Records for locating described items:
-- Start --

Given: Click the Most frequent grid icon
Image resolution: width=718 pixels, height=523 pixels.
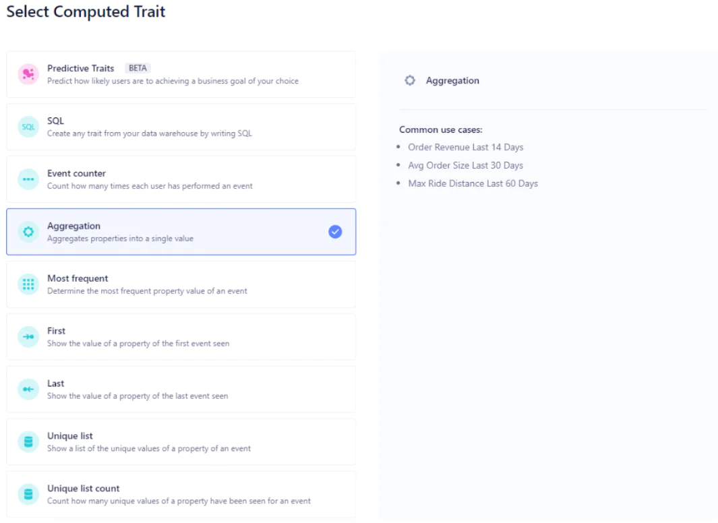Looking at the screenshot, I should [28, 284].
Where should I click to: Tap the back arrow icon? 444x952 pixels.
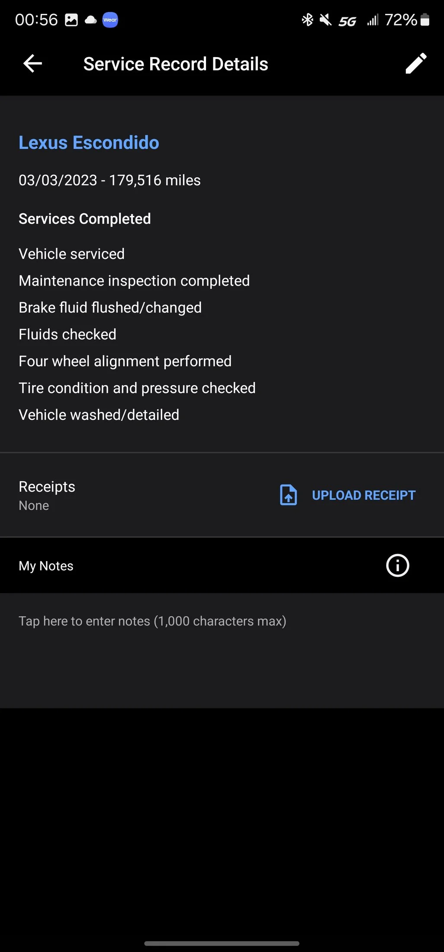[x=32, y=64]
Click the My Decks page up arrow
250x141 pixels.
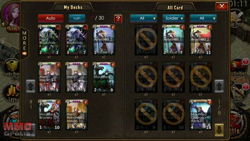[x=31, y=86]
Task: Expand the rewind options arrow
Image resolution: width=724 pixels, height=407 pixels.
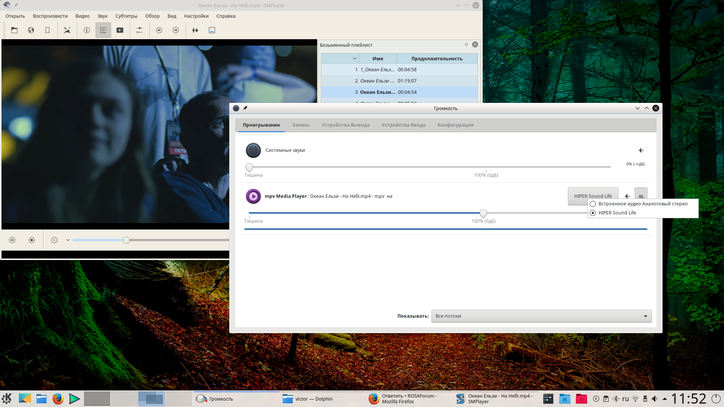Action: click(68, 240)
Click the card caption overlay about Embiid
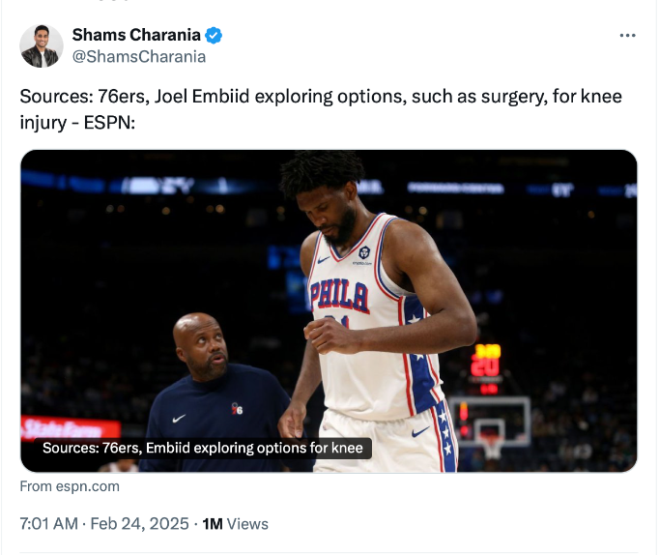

-- End --

# What you need to do:
Can you write out the rows again, from the line containing "Where should I" through the end of the rows, keeping the requests and offsetting every coordinate in the answers by 143? Leave the pictures out.

# Response to the exercise:
Where should I click to: Tap the back arrow icon? 444x952 pixels.
[x=175, y=207]
Click the My Decks page up arrow
250x141 pixels.
[x=174, y=229]
Task: Expand the rewind options arrow
Image resolution: width=724 pixels, height=407 pixels.
Action: click(211, 383)
Click the card caption overlay about Embiid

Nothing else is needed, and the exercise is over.